■ **TEXTO PROPORCIONADO**:
--------------------------------------------------

XXI Domingo del T.O. (Juan 6, 60-69) - Ciclo B: Señor, aumentanos la fe

Por Felipe Bacarreza Rodríguez
Obispo Obispo Residencial de Santa María de Los Angeles (Chile)

La enseñanza que Jesús expuso en la sinagoga de Cafarnaúm sobre el Pan de Vida produjo una crisis profunda entre sus seguidores. Ese momento quedó registrado en la mente del evangelista como un punto de quiebre en la adhesión a Jesús: “Desde entonces muchos de sus discípulos se volvieron atrás y ya no andaban con él”. En esa ocasión las palabras de Jesús pusieron en evidencia quién tenía fe en él y quién lo buscaba sólo por intereses humanos.

Después de la multiplicación de los panes, con los cuales Jesús sació a una multitud, el entusiasmo fue tan grande que “intentaban tomarlo por la fuerza para hacerlo rey” (Jn 6,15). Pero él advertía que ese entusiasmo no era fruto de la fe, sino que estaba basado en motivos materiales: “En verdad, en verdad os digo: vosotros me buscáis, no porque habéis visto signos, sino porque habéis comido de los panes y os habéis saciado. Obrad, no por el alimento perecedero, sino por el alimento que permanece para vida eterna, el que os dará el Hijo del hombre” (Jn 6,26-27). La multiplicación de los panes había que tomarla como un signo de aquel otro pan que él les daría. El discurso que sigue aclara cuál es ese pan.

Quedará en evidencia quiénes son los que buscan a Jesús sólo por el alimento perecedero y quienes son los que lo buscan porque creen que él les dará ese pan de vida eterna. Tres afirmaciones de Jesús permitieron discernir a unos y otros: “Yo soy el pan vivo bajado del cielo... El pan que yo daré es mi carne por la vida del mundo... si no coméis la carne del Hijo del hombre y no bebéis su sangre no tenéis vida en vosotros”. Después de cada una de esas afirmaciones lo abandonaba una parte de sus seguidores. Ellas permiten también hoy a cada uno de nosotros examinar su fe en Cristo. Al final quedaron sólo los Doce.

La reacción no era de abierto rechazo; tampoco tenían la humildad de pedir aclaración. La reacción está caracterizada por la “murmuración”, es decir, por esa actitud de resistencia y disensión disimulada. Pero Jesús lo percibe: “Sabiendo Jesús en su interior que sus discípulos murmuraban por esto, les dijo: ‘¿Esto os escandaliza?’”. Nadie responde; se produce un silencio reticente. Jesús sigue explicando: “El espíritu es el que da vida; la carne no sirve para nada. Las palabras que os he dicho son espíritu y son vida”. Nuevo silencio. Nadie reacciona, porque ya tenían tomada la decisión de alejarse de él. Jesús entonces concluye: “Hay entre vosotros algunos que no creen”.

--------------------------------------------------

Datos de coordenadas de los elementos:
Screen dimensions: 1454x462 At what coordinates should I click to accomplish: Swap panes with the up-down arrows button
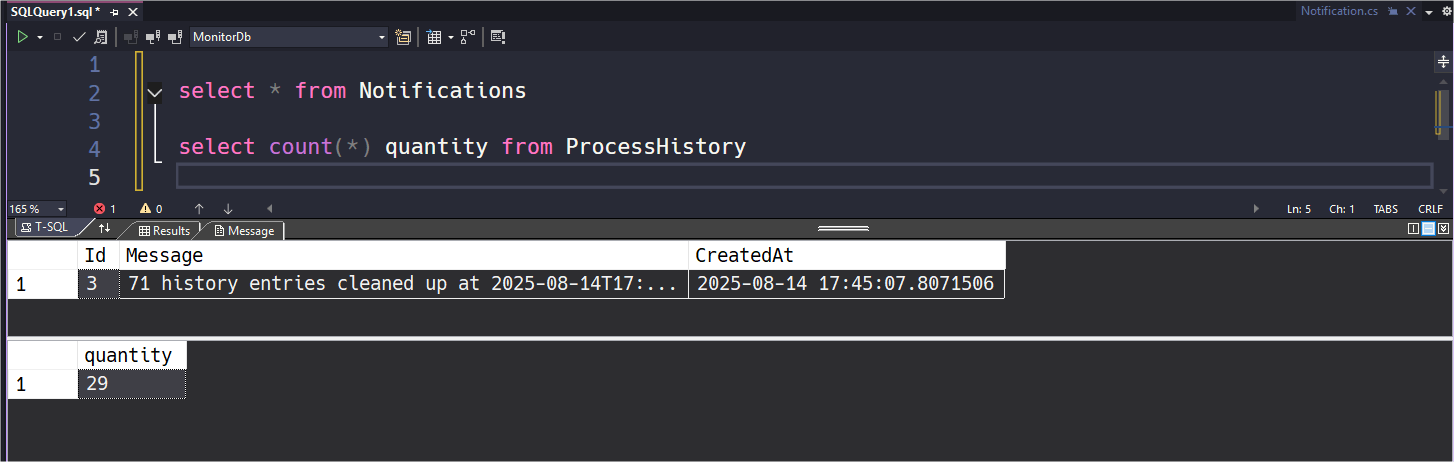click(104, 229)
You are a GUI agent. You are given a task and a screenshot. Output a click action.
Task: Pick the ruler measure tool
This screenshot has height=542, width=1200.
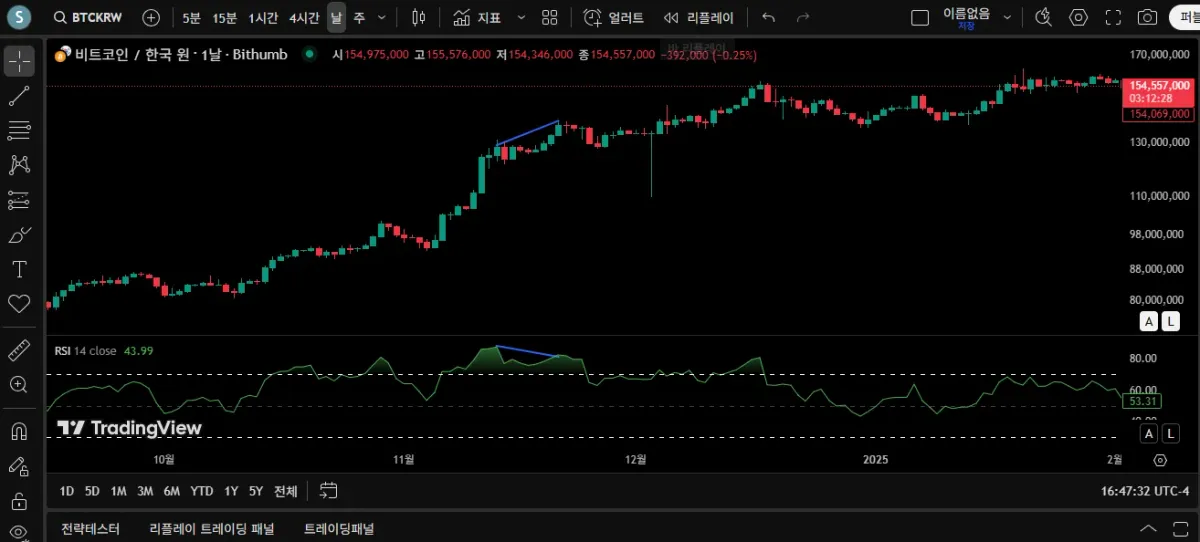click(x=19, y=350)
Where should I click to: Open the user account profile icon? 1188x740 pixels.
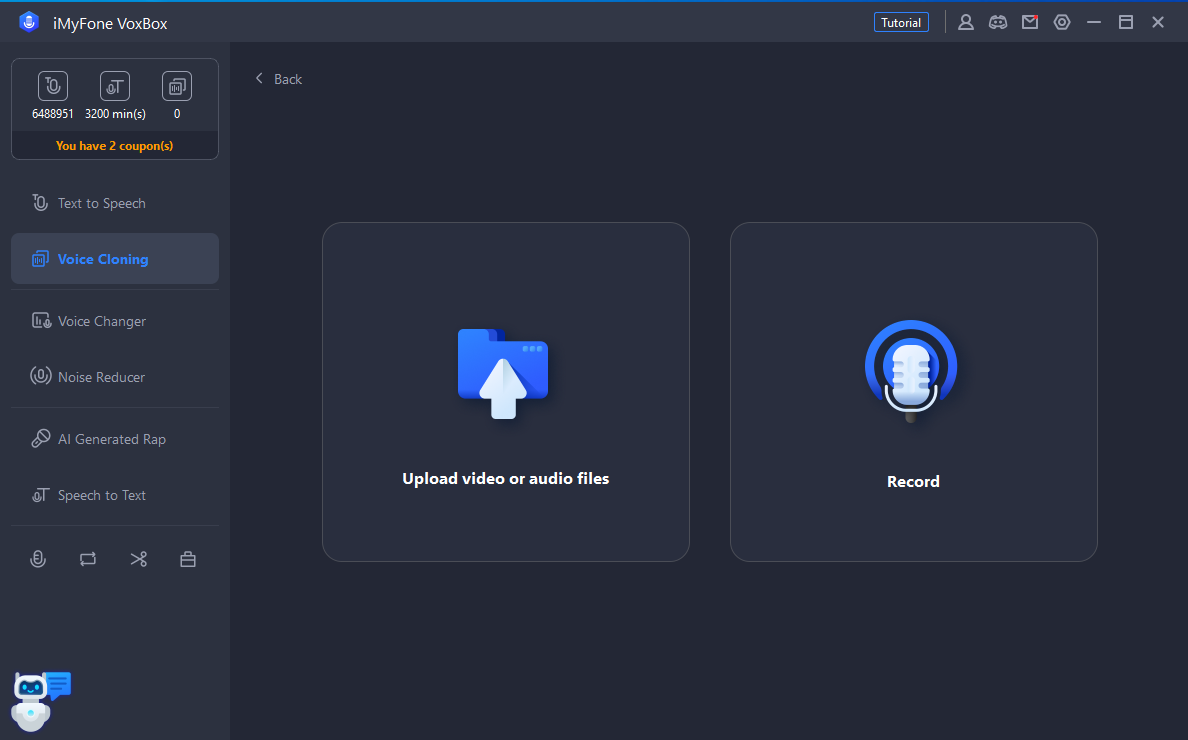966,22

--------------------------------------------------

■ **DESCRIPCIÓN DE LA TAREA**: Retome la reflexión sobre el discurso del Pan de Vida y continúela a partir de su última oración. Este material procede de una fuente distinta.

■ **RESULTADO OBTENIDO**:
Esta situación es semejante a la producida cuando presentaron a Jesús un paralítico para que lo curara. Jesús dijo al paralítico: “Ánimo, hijo, tus pecados te son perdonados”, y algunos de los presentes murmuraban considerandolo una blasfemia. Entonces Jesús, conociendo sus pensamientos, dice: “Pues para que sepáis que el Hijo del hombre tiene en la tierra poder de perdonar pecados -dice entonces al paralítico-: Levántate, toma tu camilla y vete a tu casa” (Mt 9,6). Él se levantó y se fue a su casa. Esa curación fue un signo del perdón concedido. De esta misma manera, en la multiplicación de los panes había que ver un signo del pan de vida eterna que Jesús prometía y creer en él.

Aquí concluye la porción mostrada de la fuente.